Supercentenarians, people who have passed 110 years of age, are very rare. Accordingly, the sort of information on their physiology that can only be obtained through autopsy or donation of the body to science is similarly thin on the ground. It has been some years now, for example, since the evidence was first gathered to show that most supercentenarians are probably killed by transthyretin amyloidosis, something that has a smaller but significant contribution to heart disease in earlier old age. Here, researchers assess the postmortem state of the brains of four supercentenarians, an exercise that well demonstrates that the oldest of humans don't escape unscathed:
Supercentenarians (aged 110 years old or more) are extremely rare in the world population (the number of living supercentenarians is estimated as 47 in the world), and details about their neuropathological information are limited. Based on previous studies, centenarians (aged 100-109 years old) exhibit several types of neuropathological changes, such as Alzheimer's disease and Lewy body disease pathology, primary age-related tauopathy, TDP-43 pathology, and hippocampal sclerosis. In the present study, we provide results from neuropathological analyses of four supercentenarian autopsy cases using conventional and immunohistochemical analysis for neurodegenerative disorders. In particular, we focused on the pathology of Alzheimer's disease and Lewy body disease, as well as the status of hippocampal sclerosis, TDP-43 pathology, aging-related tau astrogliopathy, and cerebrovascular diseases.

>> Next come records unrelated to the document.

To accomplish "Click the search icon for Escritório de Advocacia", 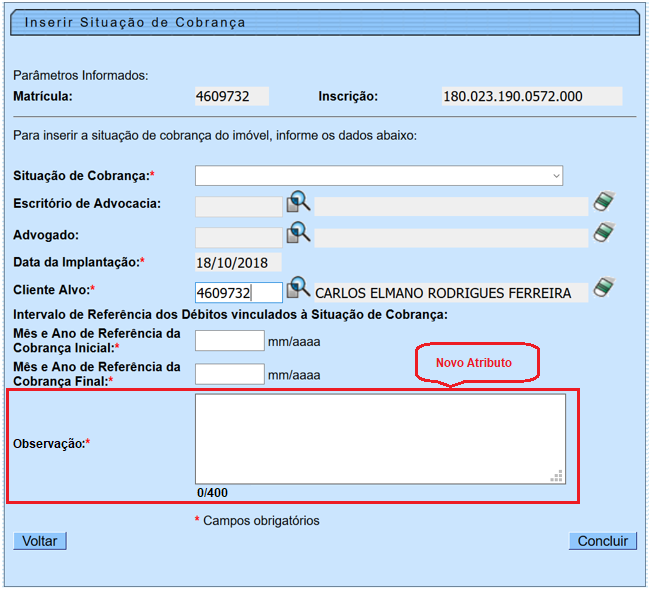I will (299, 203).
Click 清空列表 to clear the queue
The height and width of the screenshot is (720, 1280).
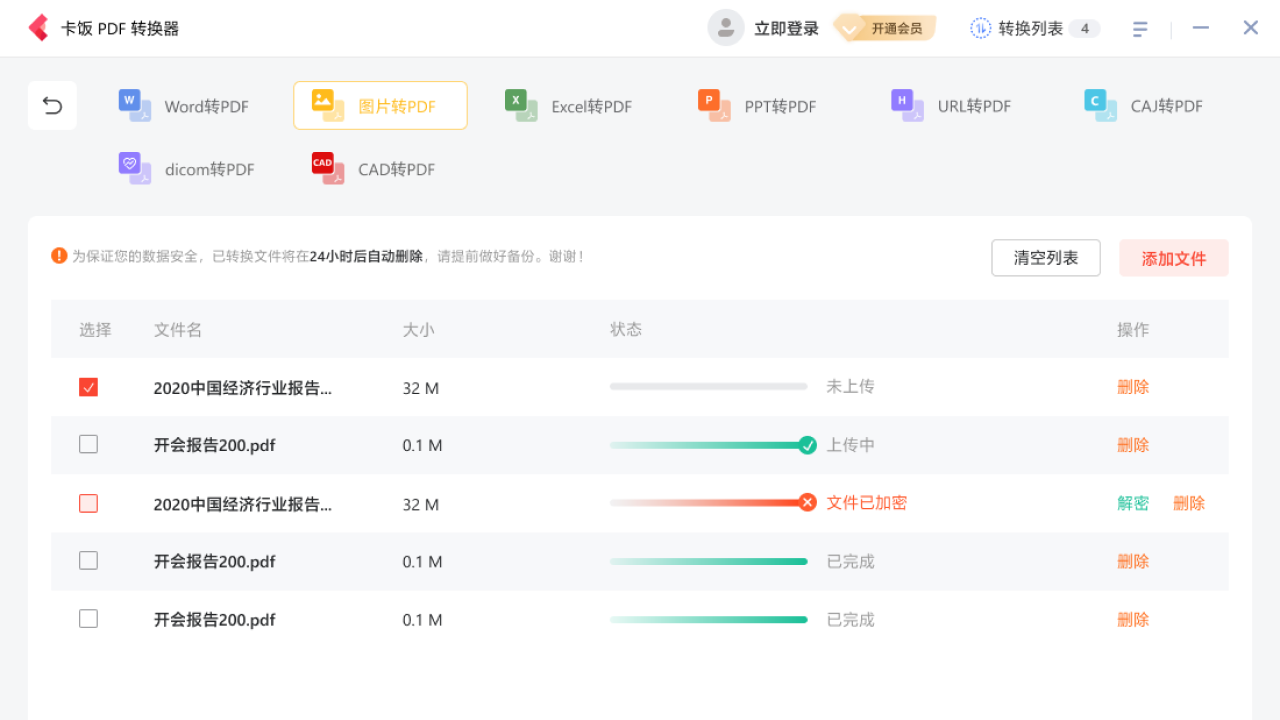click(x=1045, y=257)
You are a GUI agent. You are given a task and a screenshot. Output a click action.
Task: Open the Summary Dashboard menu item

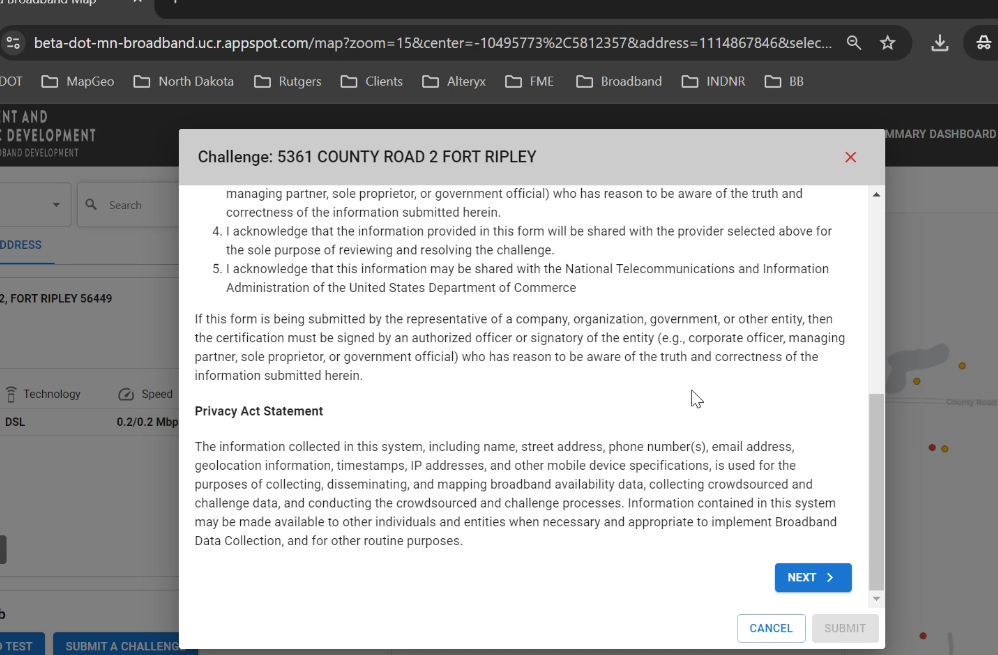tap(938, 134)
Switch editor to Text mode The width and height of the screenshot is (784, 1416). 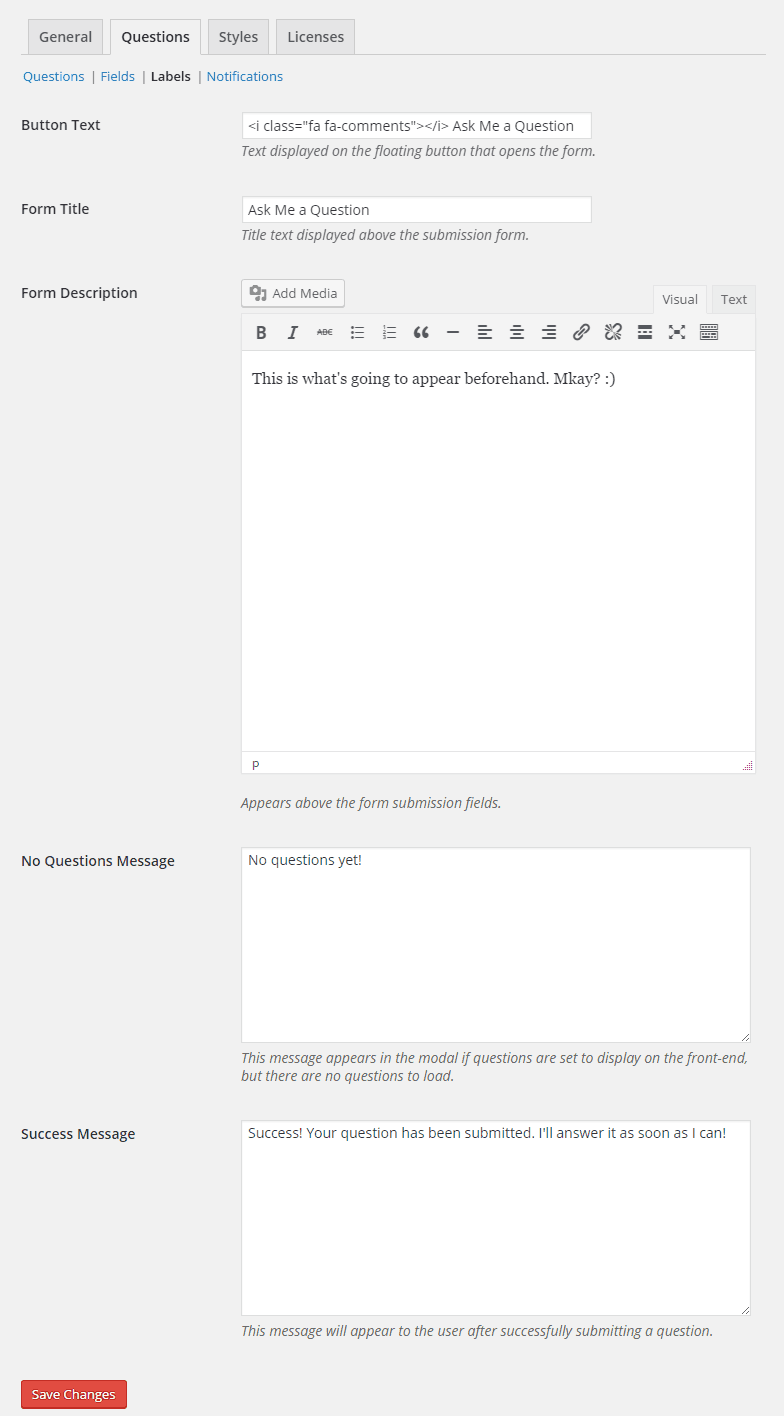(x=733, y=299)
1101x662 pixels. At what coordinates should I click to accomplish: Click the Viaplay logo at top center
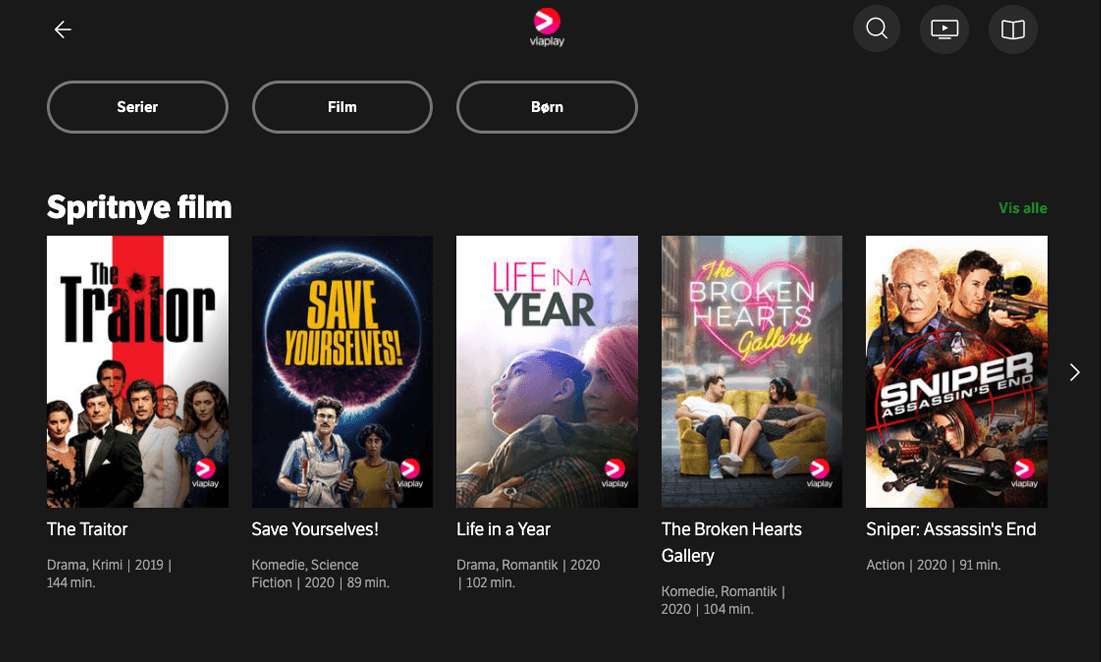pos(547,27)
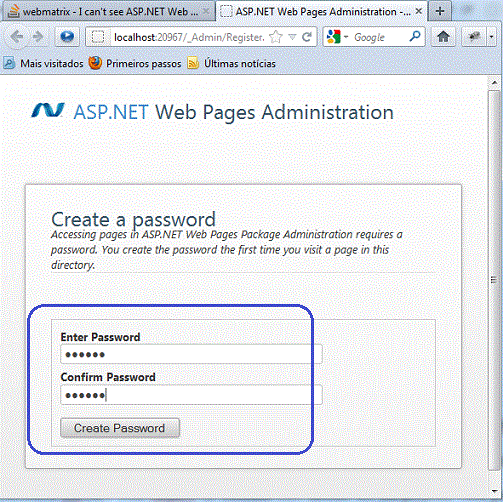Click the ASP.NET logo icon

tap(48, 111)
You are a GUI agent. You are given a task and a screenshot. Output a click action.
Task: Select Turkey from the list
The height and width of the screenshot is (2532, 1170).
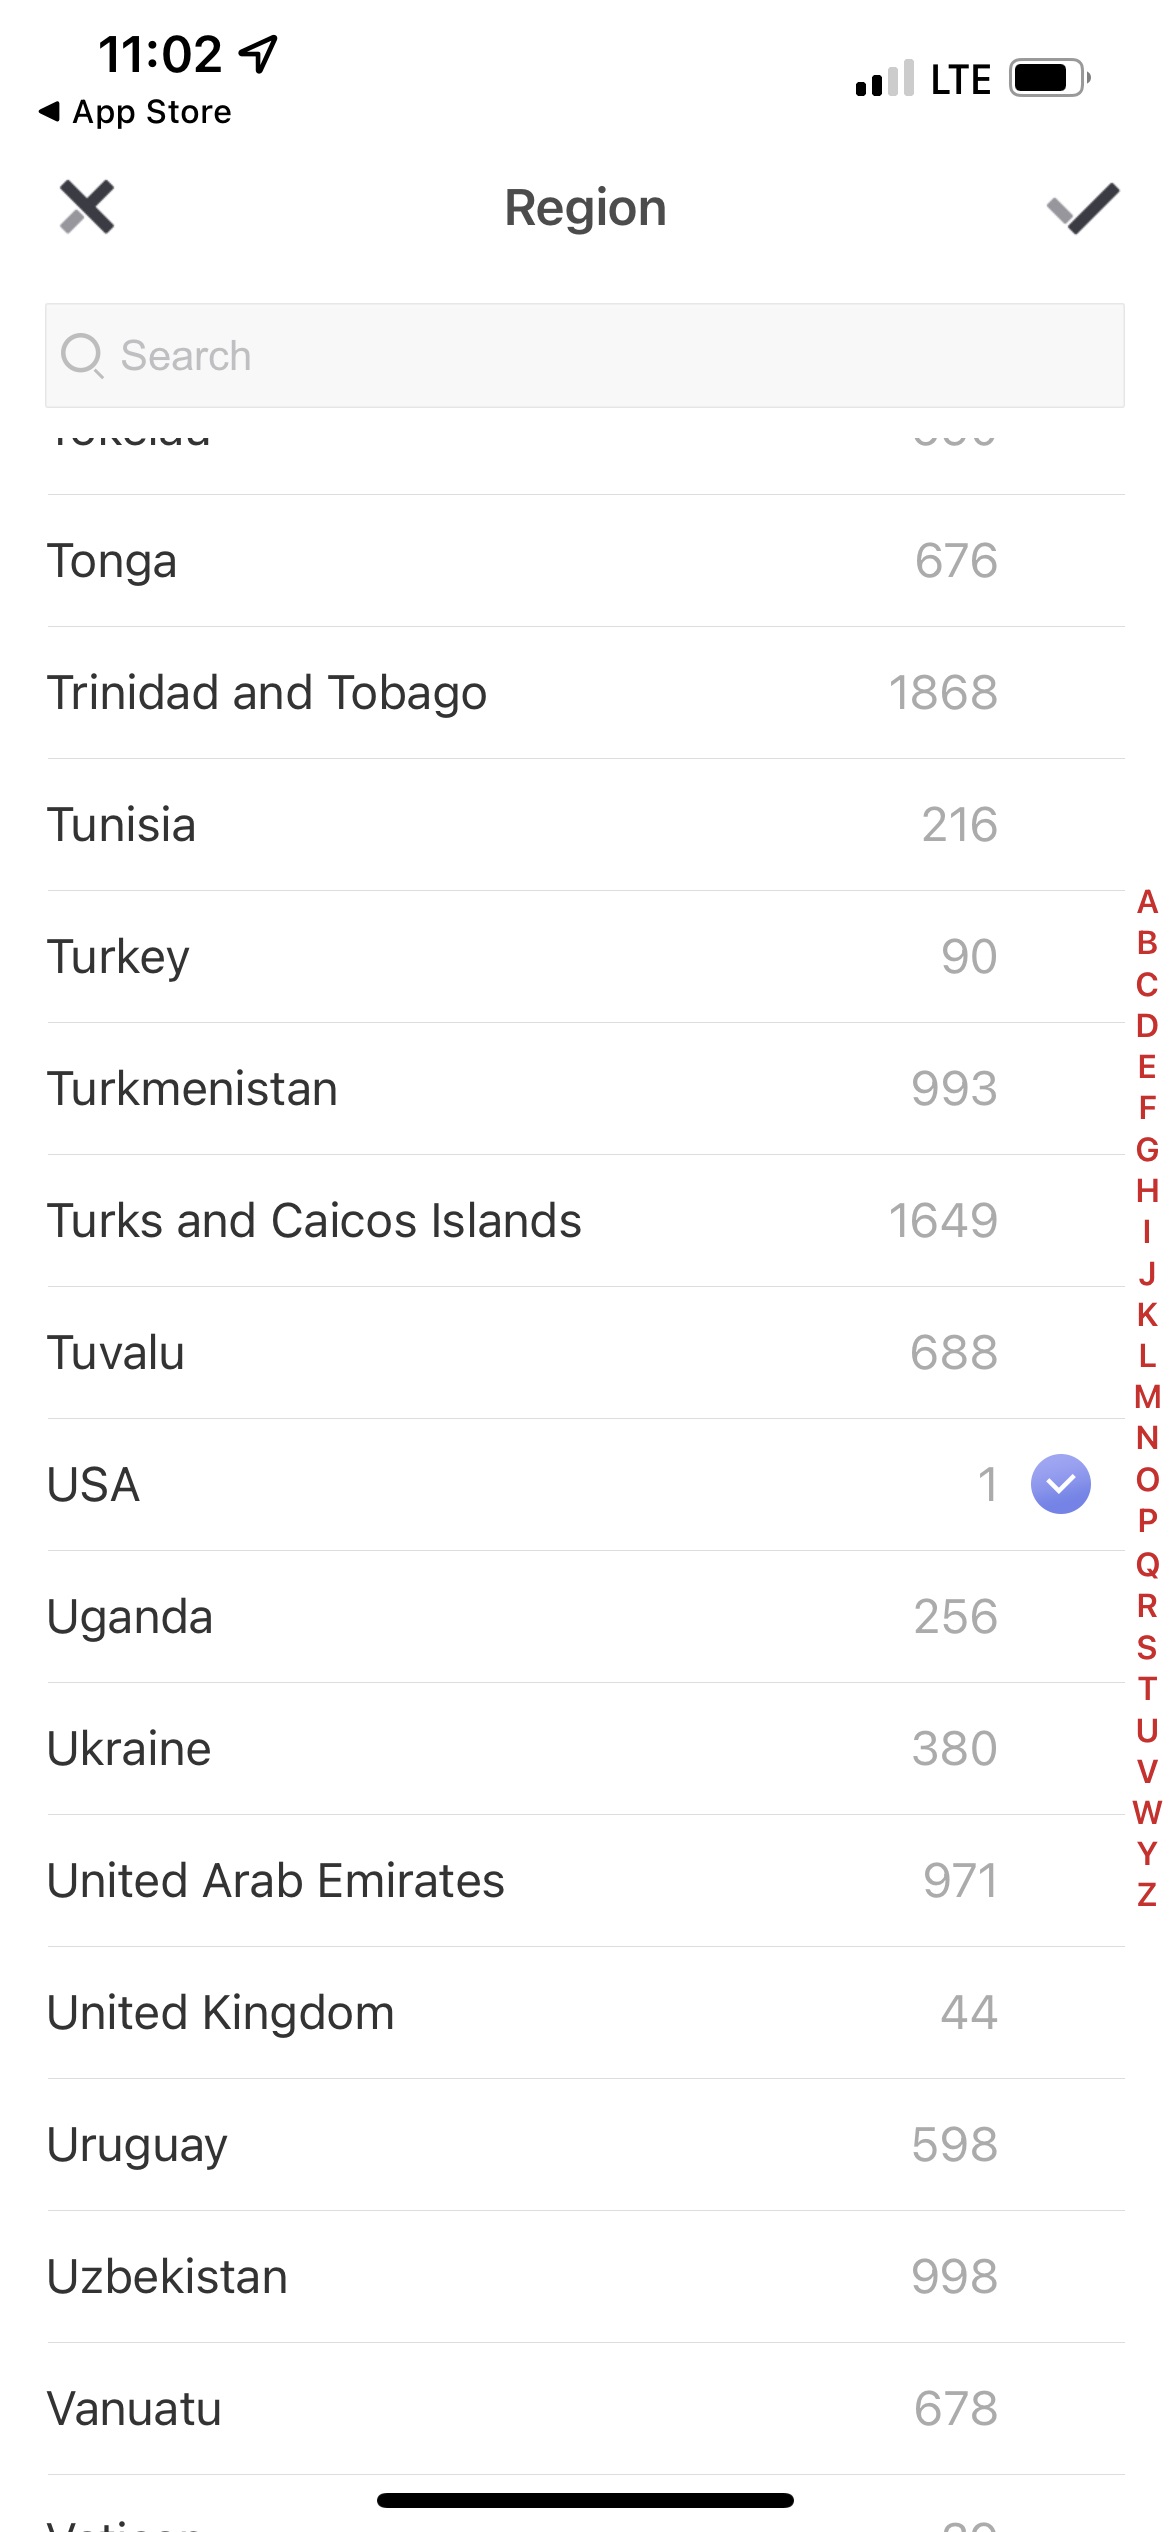pyautogui.click(x=585, y=957)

Three cases were characterized as an "intermediate" level of Alzheimer's disease changes (NIA-AA guideline) and one was characterized as primary age-related tauopathy. TDP-43 deposits were present in the hippocampus in two cases. Neither Lewy body pathology nor hippocampal sclerosis was observed. Aging-related tau astrogliopathy was consistently observed, particularly in the basal forebrain. Small vessel diseases were also present, but they were relatively mild for cerebral amyloid-beta angiopathy and arteriolosclerosis. Although our study involved a small number of cases, the results provide a better understanding about human longevity. Neuropathological alterations associated with aging were mild to moderate in the supercentenarian brain, suggesting that these individuals might have some neuroprotective factors against aging. Future prospective studies and extensive molecular analyses are needed to determine the mechanisms of human longevity.